We bought bottles of water from a food stand and started to walk home. That’s when we saw the house. Covered in intricate metal scrollwork, a gingerbread house out of metal and more; everything metallic recycled and affixed in ways that suggested grandeur but up close looked like old eggbeaters and fan blades and muffin tins. In a row of normal-looking suburban homes, suddenly this.
Back at Rachel’s, her aunt unearthed framed drawings by Rachel’s great-grandfather for Vogue magazine, then unrolled an intricate beige silk shawl woven and embroidered in the Phillipines. And, oh, Rachel said, yawning, sipping tea — later she had to make a friend’s wedding dress. Because that’s a weekend project. Her entire family and its lineage burst at the seams with creativity and art.
Days later I Googled the crazy metallic house, and found this video of the owner talking about why he does what he does — tricking out his suburban house in elaborate metal sculpture. The point, he says, is just to make things.
It is the point. It is the point.
One of my favorite days in Phnom Penh: the afternoon I learned how to screenprint. It’d been a hot, horrible weekend. One of those days when you’d rather stay in bed, but it’s too hot in bed, so you walk around like a total zombie and hope your knees don’t melt into your shoes.

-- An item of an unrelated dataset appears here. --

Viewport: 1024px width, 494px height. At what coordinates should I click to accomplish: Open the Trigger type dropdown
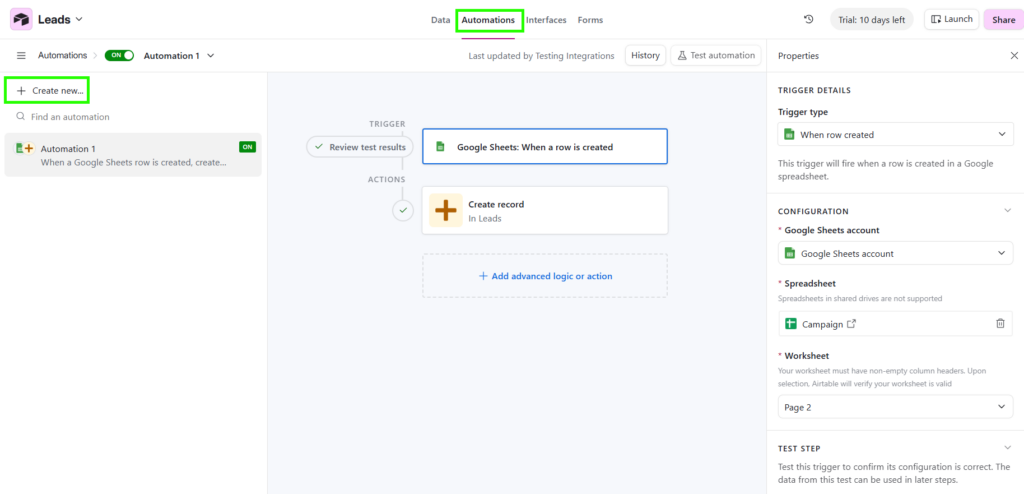[895, 135]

But then Rachel called and said she needed a hand screenprinting some fabric in her workshop. I parked my clunky aluminum pedal bike downstairs, walked through a tiny concrete tunnel and then up a dark staircase, certain this had to be the wrong place. But then, the workshop: Light-filled, top floor, a balcony overlooking the outskirts of a bustling market. A smiling Khmer woman was already at work, pushing bright ink through a wood-framed screen onto hand-cut fabric pieces that would become skirts.

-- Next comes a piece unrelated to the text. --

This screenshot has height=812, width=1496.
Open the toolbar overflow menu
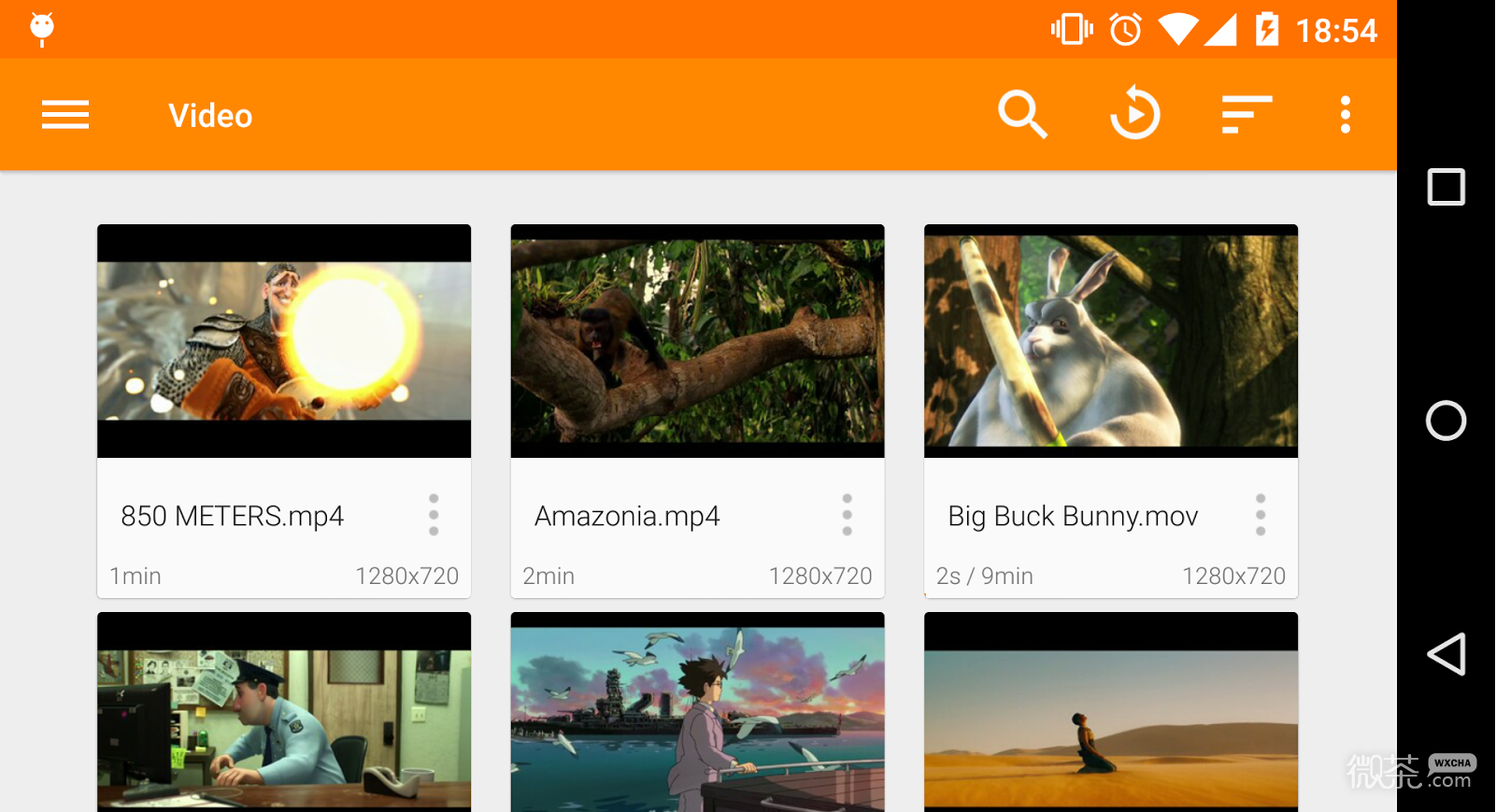click(1345, 115)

That day I helped hose off the silk mesh screens; develop new ones over a light box and, eventually, ink them myself. The work was methodical, and just what I needed.
At sunset on the balcony I saw cross-legged amongst screens propped everywhere and drying in the warm breeze. The orange-sherbert light washed through them and over us. The fabric hung over clothes lines, pink and green flags covered in new inked patterns and scrolls.
Every now and then, like once a year, I have a thought that causes me to stop what I’m doing and sit on the floor. Most recently it was this: My parents have always encouraged me to be a writer, which I think — looking back — seems strange, because no one in our family had ever been a writer. We’ve worked in steel plants and hospitals and car factories and on trains and boxing rings and bars. But there are no writers. I used to think they saw my constant scribbling and thought, well kid, get yourself a bestseller so you don’t have to work. Maybe they just didn’t know the economics of the industry and had miscalculated.
But now I wonder if it was something more; consciously or unconsciously. I wonder if they didn’t see that their little oddball would need some help. Some shielding for the journey, armor against the world’s harshness, and that writing would serve that purpose. Art does this for us. When things are very hard or heartbreaking or weird. When you finally realize that you just do not fit and never will. Again and again, I remember the same lesson. Whatever your art is, hold tight to it. The point is just to make things. Especially when you’re hungry. To reach for an egg in a strange kitchen, and without hesitation, crack it.